(Collected data entries)
▬▬▬▬▬▬▬▬▬▬

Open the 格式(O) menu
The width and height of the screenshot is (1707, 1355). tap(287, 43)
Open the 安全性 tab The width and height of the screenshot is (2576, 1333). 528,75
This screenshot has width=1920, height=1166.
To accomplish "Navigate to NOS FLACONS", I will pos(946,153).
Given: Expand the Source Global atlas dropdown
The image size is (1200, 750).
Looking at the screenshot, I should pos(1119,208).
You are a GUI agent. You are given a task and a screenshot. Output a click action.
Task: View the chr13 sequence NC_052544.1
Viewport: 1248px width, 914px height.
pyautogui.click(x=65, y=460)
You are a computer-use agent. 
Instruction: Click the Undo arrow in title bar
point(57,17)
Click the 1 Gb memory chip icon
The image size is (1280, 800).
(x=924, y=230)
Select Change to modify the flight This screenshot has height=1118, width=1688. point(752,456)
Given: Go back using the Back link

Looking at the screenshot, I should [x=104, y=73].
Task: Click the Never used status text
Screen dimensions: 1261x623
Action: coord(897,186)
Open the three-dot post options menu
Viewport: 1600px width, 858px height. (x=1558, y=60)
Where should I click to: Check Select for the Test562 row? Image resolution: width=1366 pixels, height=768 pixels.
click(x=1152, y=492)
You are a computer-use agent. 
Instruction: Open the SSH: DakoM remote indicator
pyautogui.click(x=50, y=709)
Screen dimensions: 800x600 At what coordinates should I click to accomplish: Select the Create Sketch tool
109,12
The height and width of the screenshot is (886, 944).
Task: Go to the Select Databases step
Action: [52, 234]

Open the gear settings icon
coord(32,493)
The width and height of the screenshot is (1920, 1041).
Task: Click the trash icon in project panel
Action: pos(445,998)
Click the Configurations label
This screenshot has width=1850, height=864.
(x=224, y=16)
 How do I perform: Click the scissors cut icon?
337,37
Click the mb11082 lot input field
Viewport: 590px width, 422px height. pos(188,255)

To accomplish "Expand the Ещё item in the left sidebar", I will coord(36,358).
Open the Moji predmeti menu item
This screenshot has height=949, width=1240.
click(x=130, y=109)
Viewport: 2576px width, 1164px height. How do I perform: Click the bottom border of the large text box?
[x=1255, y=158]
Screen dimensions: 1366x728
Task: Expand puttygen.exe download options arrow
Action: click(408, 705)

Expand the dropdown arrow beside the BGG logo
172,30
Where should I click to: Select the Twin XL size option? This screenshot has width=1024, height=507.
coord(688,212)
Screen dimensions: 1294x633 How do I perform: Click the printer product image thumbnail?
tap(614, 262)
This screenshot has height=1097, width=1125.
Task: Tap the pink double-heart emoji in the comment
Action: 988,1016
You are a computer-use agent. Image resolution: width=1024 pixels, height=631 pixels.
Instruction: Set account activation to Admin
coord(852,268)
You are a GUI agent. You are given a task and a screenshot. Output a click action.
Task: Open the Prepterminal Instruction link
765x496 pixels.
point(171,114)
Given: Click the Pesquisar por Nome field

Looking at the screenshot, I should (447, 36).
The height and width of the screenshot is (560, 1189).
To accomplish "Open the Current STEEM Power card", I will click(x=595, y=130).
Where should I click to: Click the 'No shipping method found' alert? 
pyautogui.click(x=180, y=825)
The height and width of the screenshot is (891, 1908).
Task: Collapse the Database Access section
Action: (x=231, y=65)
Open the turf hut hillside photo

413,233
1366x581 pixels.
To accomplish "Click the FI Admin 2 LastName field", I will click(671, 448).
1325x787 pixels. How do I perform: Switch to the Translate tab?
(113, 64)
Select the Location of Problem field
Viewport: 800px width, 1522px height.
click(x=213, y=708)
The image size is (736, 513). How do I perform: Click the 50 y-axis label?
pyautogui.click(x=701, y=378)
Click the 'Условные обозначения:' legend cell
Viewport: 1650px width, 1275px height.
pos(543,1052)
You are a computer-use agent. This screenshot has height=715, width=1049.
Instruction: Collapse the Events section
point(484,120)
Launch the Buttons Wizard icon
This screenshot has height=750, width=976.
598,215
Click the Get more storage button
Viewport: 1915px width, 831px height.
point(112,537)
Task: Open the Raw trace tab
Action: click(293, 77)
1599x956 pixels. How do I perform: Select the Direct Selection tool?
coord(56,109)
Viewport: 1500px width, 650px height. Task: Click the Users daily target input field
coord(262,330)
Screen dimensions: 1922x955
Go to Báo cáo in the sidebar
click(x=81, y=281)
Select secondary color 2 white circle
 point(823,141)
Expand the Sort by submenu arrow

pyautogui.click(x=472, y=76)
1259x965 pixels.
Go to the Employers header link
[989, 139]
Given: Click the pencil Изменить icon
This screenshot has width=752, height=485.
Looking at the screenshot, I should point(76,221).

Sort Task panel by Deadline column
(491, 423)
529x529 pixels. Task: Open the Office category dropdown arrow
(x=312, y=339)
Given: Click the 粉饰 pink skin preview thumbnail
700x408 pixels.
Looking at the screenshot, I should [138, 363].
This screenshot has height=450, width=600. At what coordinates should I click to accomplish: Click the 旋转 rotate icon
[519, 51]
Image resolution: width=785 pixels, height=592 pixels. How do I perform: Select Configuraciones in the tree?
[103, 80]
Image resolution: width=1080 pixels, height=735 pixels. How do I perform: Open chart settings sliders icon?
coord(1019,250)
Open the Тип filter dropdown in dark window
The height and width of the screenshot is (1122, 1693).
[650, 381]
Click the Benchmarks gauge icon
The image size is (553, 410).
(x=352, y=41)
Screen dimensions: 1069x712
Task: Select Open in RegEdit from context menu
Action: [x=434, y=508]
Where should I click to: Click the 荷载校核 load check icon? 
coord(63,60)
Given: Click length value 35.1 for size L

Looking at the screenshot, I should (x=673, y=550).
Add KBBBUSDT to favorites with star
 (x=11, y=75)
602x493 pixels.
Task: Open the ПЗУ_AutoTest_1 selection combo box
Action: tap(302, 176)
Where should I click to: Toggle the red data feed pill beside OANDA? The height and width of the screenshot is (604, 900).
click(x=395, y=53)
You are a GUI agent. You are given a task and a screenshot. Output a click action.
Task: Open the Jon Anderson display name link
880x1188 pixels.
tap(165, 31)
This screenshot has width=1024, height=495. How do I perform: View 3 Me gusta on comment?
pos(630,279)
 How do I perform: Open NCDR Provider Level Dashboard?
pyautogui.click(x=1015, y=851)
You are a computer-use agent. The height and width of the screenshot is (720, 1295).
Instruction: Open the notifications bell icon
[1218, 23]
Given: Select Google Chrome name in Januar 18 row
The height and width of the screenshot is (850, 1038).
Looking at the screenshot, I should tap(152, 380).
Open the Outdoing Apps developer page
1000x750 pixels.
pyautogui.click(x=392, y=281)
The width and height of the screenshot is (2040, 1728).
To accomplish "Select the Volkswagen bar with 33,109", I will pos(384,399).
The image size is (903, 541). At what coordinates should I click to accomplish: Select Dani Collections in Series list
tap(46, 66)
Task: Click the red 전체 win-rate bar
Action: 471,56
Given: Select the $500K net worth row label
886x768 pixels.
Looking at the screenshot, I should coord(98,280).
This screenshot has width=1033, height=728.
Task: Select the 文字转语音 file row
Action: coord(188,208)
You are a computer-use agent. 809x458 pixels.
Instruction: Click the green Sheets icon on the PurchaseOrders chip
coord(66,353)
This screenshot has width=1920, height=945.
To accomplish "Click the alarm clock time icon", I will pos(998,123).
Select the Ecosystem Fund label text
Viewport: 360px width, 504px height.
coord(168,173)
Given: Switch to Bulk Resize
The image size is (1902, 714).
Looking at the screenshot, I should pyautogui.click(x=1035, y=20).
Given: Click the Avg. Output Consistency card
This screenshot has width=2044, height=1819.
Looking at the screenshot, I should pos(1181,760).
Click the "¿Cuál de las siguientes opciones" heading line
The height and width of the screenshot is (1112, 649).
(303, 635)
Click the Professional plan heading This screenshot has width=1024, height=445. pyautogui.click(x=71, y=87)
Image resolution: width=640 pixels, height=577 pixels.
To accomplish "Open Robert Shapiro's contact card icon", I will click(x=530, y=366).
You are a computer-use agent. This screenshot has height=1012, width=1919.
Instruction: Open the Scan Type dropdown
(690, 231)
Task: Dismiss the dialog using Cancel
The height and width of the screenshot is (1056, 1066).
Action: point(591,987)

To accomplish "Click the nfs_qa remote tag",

▬▬▬▬▬▬▬▬▬▬

PROBLEM STATEMENT | Would you copy every line of the entries that includes the word "computer"?

EXERCISE RESULT |
You are a computer-use agent. 
You are a computer-use agent. 
You are a computer-use agent. Image resolution: width=1024 pixels, height=631 pixels.
You are a computer-use agent. This screenshot has height=715, width=1049.
You are a computer-use agent. The height and width of the screenshot is (720, 1295).
You are a computer-use agent. 809x458 pixels.
You are a computer-use agent. This screenshot has height=1012, width=1919.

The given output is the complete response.